Instructions to follow |
May I have the lines from the one containing "[پشت پرده آینده" to the end of the entries, returned exactly and with nothing else?

Provided material |
↓↓↓

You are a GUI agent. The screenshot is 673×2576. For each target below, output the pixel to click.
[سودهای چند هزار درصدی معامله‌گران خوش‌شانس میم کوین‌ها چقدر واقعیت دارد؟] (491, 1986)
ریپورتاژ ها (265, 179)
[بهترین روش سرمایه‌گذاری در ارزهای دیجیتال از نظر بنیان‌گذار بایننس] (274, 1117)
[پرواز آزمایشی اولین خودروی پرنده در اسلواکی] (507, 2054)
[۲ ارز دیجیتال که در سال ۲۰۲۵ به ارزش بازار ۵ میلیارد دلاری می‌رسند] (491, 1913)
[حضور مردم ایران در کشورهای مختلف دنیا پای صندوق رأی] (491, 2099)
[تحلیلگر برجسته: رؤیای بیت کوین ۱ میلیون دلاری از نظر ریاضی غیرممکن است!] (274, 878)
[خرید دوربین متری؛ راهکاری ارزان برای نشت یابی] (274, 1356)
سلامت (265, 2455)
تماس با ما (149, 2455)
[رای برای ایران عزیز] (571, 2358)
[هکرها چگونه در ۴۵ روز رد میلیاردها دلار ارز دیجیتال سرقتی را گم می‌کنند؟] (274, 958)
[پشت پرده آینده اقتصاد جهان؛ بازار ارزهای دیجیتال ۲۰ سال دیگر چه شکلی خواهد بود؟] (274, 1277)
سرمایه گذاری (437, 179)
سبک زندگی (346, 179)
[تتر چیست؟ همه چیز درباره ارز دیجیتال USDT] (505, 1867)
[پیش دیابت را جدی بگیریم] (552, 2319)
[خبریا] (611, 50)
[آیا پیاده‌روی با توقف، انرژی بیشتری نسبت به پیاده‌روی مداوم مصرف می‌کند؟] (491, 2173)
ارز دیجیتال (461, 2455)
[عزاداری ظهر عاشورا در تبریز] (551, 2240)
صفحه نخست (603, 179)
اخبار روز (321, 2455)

↑↑↑

Reply |
[پشت پرده آینده اقتصاد جهان؛ بازار ارزهای دیجیتال ۲۰ سال دیگر چه شکلی خواهد بود؟] (274, 1277)
سرمایه گذاری (437, 179)
سبک زندگی (346, 179)
[تتر چیست؟ همه چیز درباره ارز دیجیتال USDT] (505, 1867)
[پیش دیابت را جدی بگیریم] (552, 2319)
[خبریا] (611, 50)
[آیا پیاده‌روی با توقف، انرژی بیشتری نسبت به پیاده‌روی مداوم مصرف می‌کند؟] (491, 2173)
ارز دیجیتال (461, 2455)
[عزاداری ظهر عاشورا در تبریز] (551, 2240)
صفحه نخست (603, 179)
اخبار روز (321, 2455)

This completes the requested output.